1. EL MANIQUÍ DEL POETA

Viena. En una mesita, entre las primeras a la izquierda según se entra en el Café Central, está sentado el maniquí de Peter Altenberg, con sus ojos melancólicos y hundidos y sus famosos bigotes de morsa. Entre las mesitas ocupadas por la gente, el maniquí de Altenberg lee el periódico. Sentado cerca de él, olvido de vez en cuando que ese bigotudo e inmóvil señor, con un traje pasado de moda y un aire vagamente familiar, es falso. Como sucede con frecuencia en los cafés, echo una mirada furtiva al periódico que sostiene en la mano; es posible que sea el de hoy, el mismo que estamos leyendo nosotros, puede que un camarero se lo coloque cada mañana entre los dedos.

En estas mesitas vienesas, a principios de siglo, Peter Altenberg —el poeta sin casa, que amaba las habitaciones anónimas de los hoteles y las postales ilustradas— escribía sus parábolas fulminantes e impalpables, sus breves esbozos dedicados a esos pequeños detalles, una sombra en la cara, la ligereza de un paso, la brutalidad o la desolación de un gesto, en los cuales la vida manifiesta su gracia o su nulidad y la historia muestra sus resquebrajaduras aún imperceptibles, los indicios de un próximo ocaso. Mi vecino artificial se disimulaba en la penumbra de aquel ocaso, se ocultaba en el anonimato y en el silencio, rechazaba —condenado, en la primera posguerra, al hambre— una oferta de trabajo, diciendo que solo podía ocuparse de llevar a término su propia vida. Aquí se sentaba también Bronstein alias Trotski, tan a menudo que un ministro austríaco, informado por los servicios secretos de los preparativos revolucionarios en Rusia, había contestado, según la famosa anécdota: «¿Y quién va a hacer esa revolución en Rusia? ¿No será ese tal señor Bronstein, que se pasa el día entero en el Café Central?».

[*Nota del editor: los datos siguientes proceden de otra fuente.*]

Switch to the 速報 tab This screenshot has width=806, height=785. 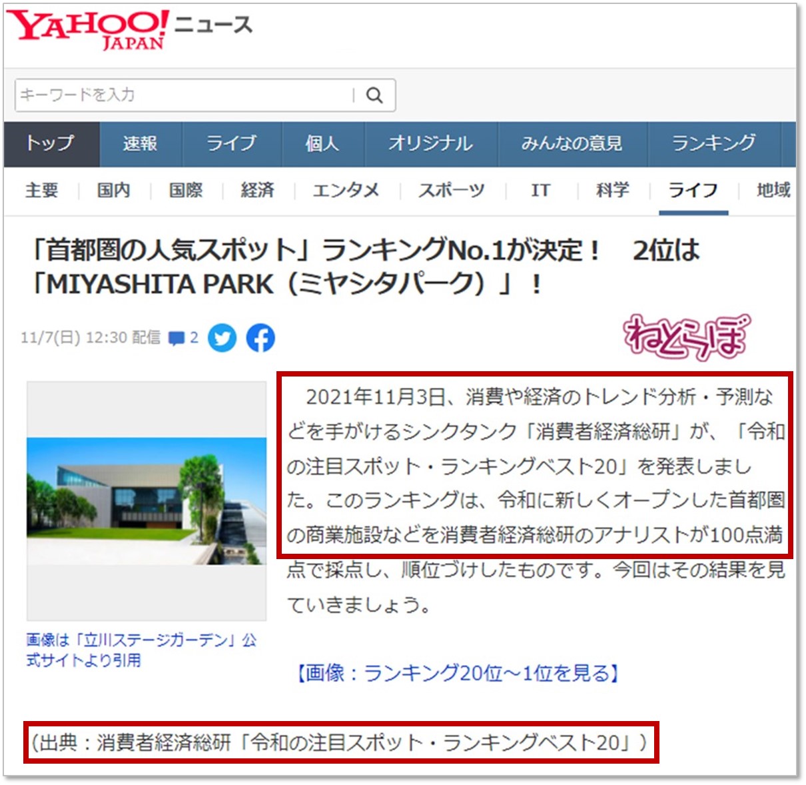[140, 143]
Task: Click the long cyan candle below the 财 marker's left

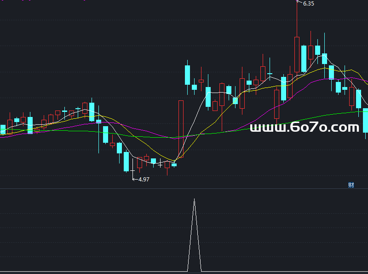Action: 331,71
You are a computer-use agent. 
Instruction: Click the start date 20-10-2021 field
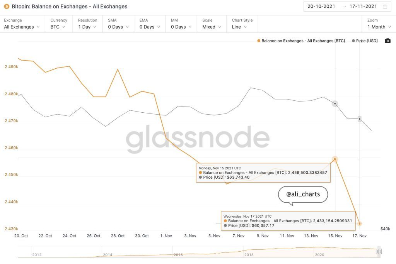(322, 7)
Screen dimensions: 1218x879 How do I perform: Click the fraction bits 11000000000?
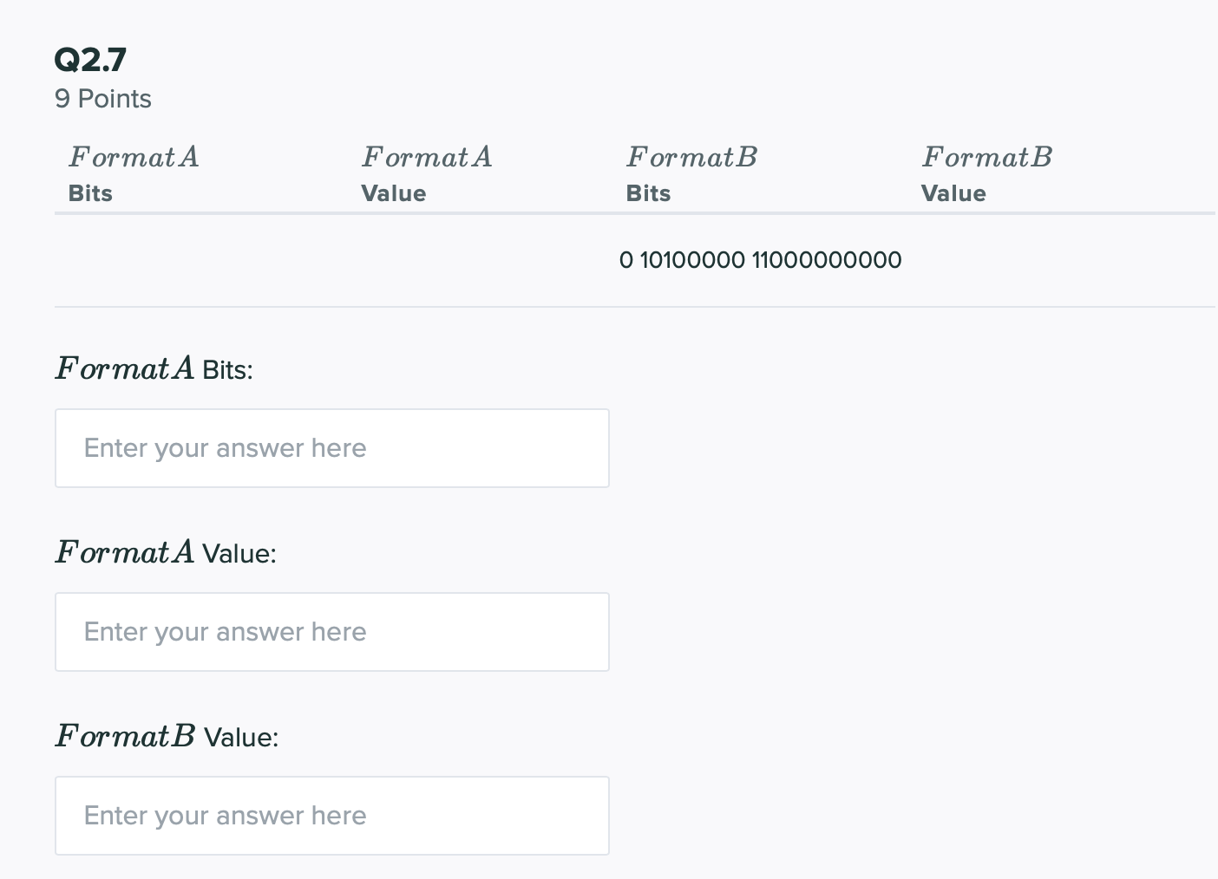[827, 260]
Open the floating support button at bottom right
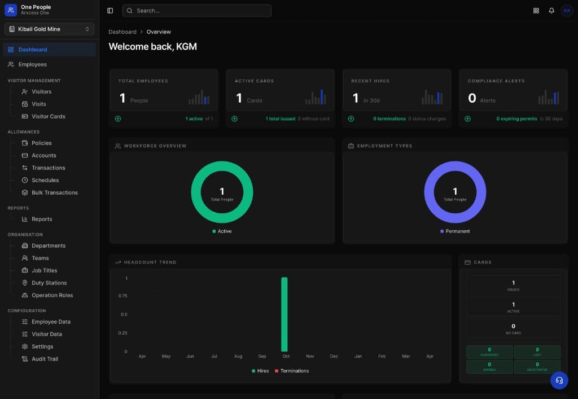Screen dimensions: 578x399 [559, 380]
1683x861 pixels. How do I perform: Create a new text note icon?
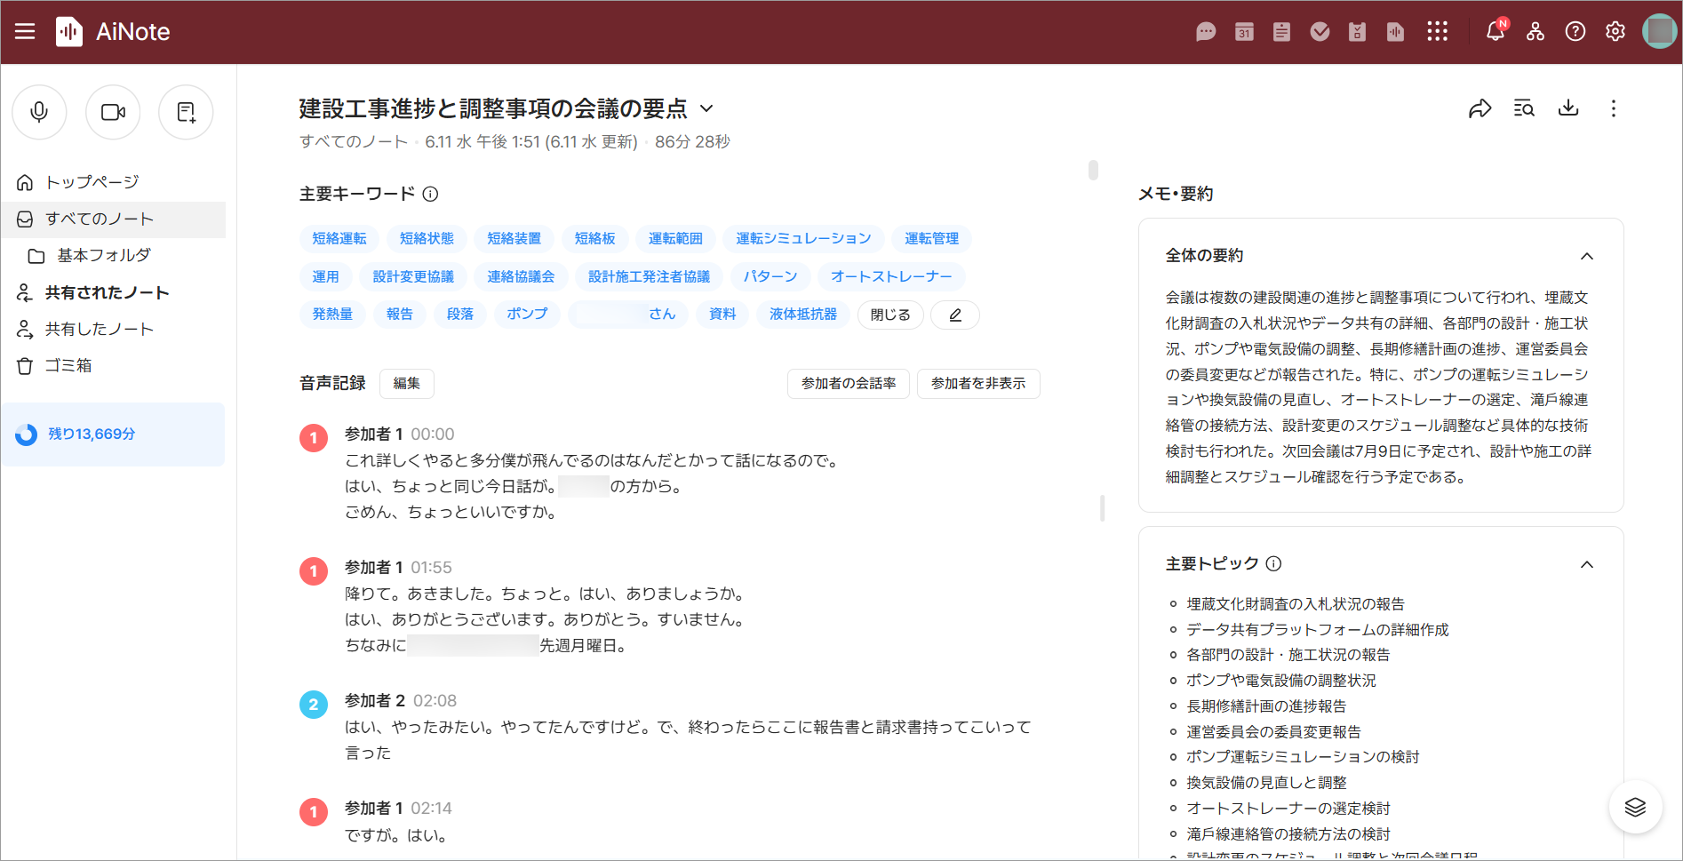pyautogui.click(x=186, y=112)
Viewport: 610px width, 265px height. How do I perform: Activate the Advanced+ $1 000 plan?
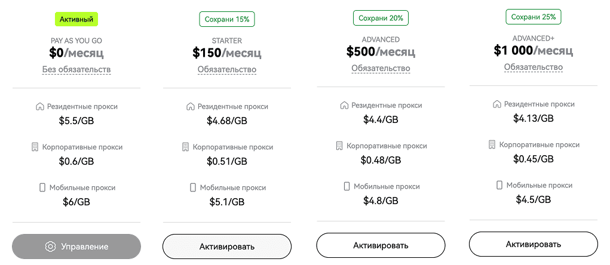[x=534, y=244]
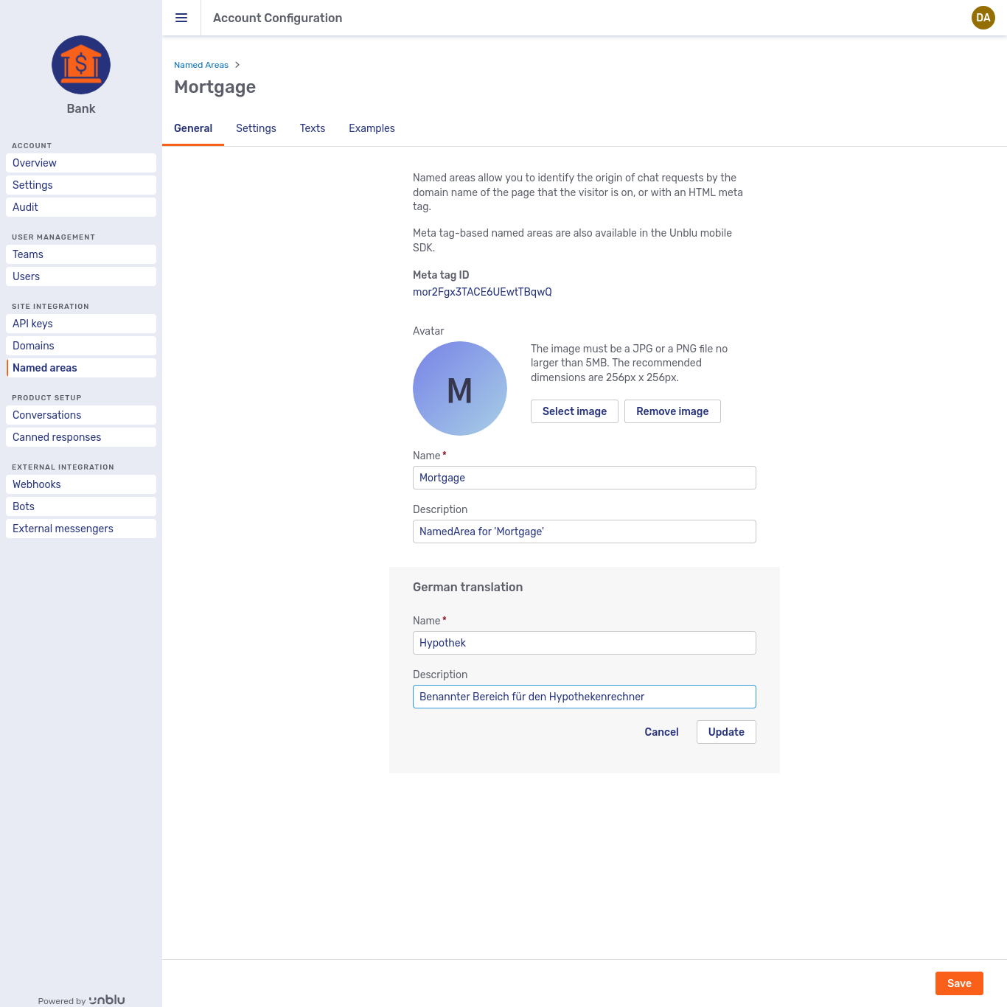Click the Bank logo icon
The image size is (1007, 1007).
81,65
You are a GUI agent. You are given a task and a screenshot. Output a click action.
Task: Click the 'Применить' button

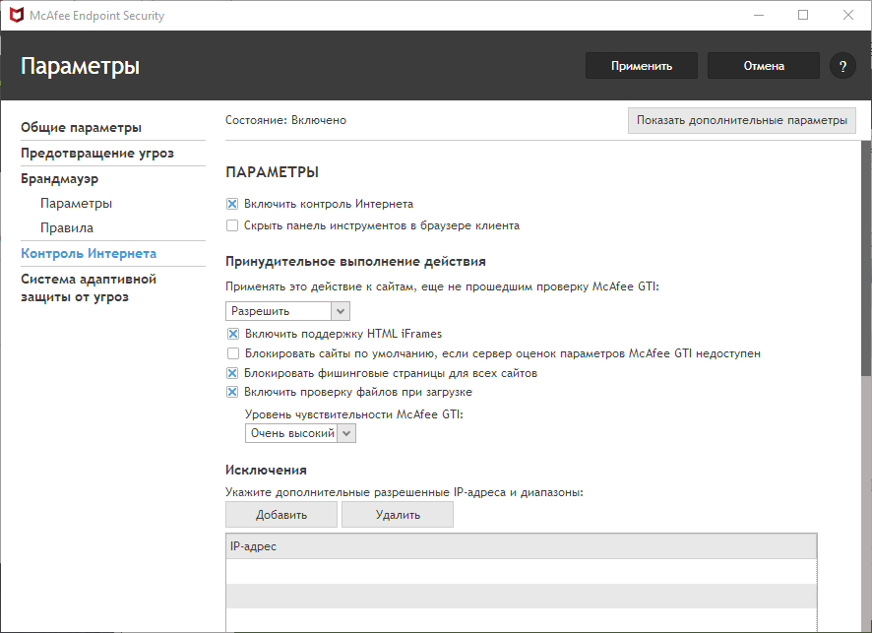(x=641, y=66)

Ese pelele no recuerda al auténtico Altenberg, porque precisamente él, mientras escribía sus apólogos en esas mesitas como sobre las tablas de un naufragio, sabía cuán confusas eran la vida verdadera y la falsa y no se le habría ocurrido ser mucho más auténtico que ese maniquí. La propia existencia era un teatro en el que también se era espectador y el propio Altenberg exhortaba a no tomársela más en serio —pero tampoco menos— que un drama de Shakespeare, a sentirse dentro y fuera de él, a salir de vez en cuando para dar cuatro pasos, de noche, para respirar un poco de aire fresco, mezclando las experiencias vividas con las no vividas.

En el Café Central se está al mismo tiempo en un sitio cerrado y al aire libre, en una ilusión de ambos estados; por las elevadas cristaleras de la cúpula, que recubre una especie de jardín interior, desciende una luz diurna que hace olvidar los cristales, pero nunca podría descender la lluvia. La gran cultura vienesa había desenmascarado la creciente abstracción e irrealidad de la vida, cada vez más absorbida en los mecanismos de la información colectiva y transformada en su propia puesta en escena. Altenberg, Musil y sus grandes contemporáneos comprendieron a fondo cuán difícil estaba siendo distinguir la existencia, incluso la propia, de su imagen reproducida y multiplicada en innumerables copias; la falsa noticia de la crisis de un banco de la crisis verdadera que esa noticia provoca, induciendo a todos los clientes a retirar sus depósitos; la historia de Mayerling del cliché que la transforma en espectáculo. Ahora se exhiben los que habían denunciado la exhibición de nuestra vida, sin hacerse ilusiones de estar inmunes; ese verosímil maniquí de Altenberg exhibe esta ficción al cuadrado y Viena es el lugar de esta representación de la representación de la existencia.

Pero los vagabundos que garrapateaban sobre estas mesitas defendían, irónicos y desengañados, un estrecho margen de su irreductible individualidad, las esquirlas de un hechizo —algo irrepetible, que no se deja achatar completamente en la serialización—. Para ellos la verdad oculta o inaccesible no era inexistente, y sobre todo no anunciaban satisfechos su muerte, como los parlanchines teóricos de la insignificancia. En Viena la realidad contemporánea idéntica al espectáculo de sí misma, como aquella descrita de forma tan genial por Altman en su película Nashville, se superpone al sentido barroco del mundo como teatro en el que se interpretan, incluso de manera inconsciente, personajes y papeles de significado universal. Nuestro discreto y ceñoso vecino sugiere, de todos modos, que no nos tomemos demasiado en serio lo que está sucediendo, que recordemos que las cosas son así, también y sobre todo por casualidad, y que también podrían ser perfectamente de otra manera.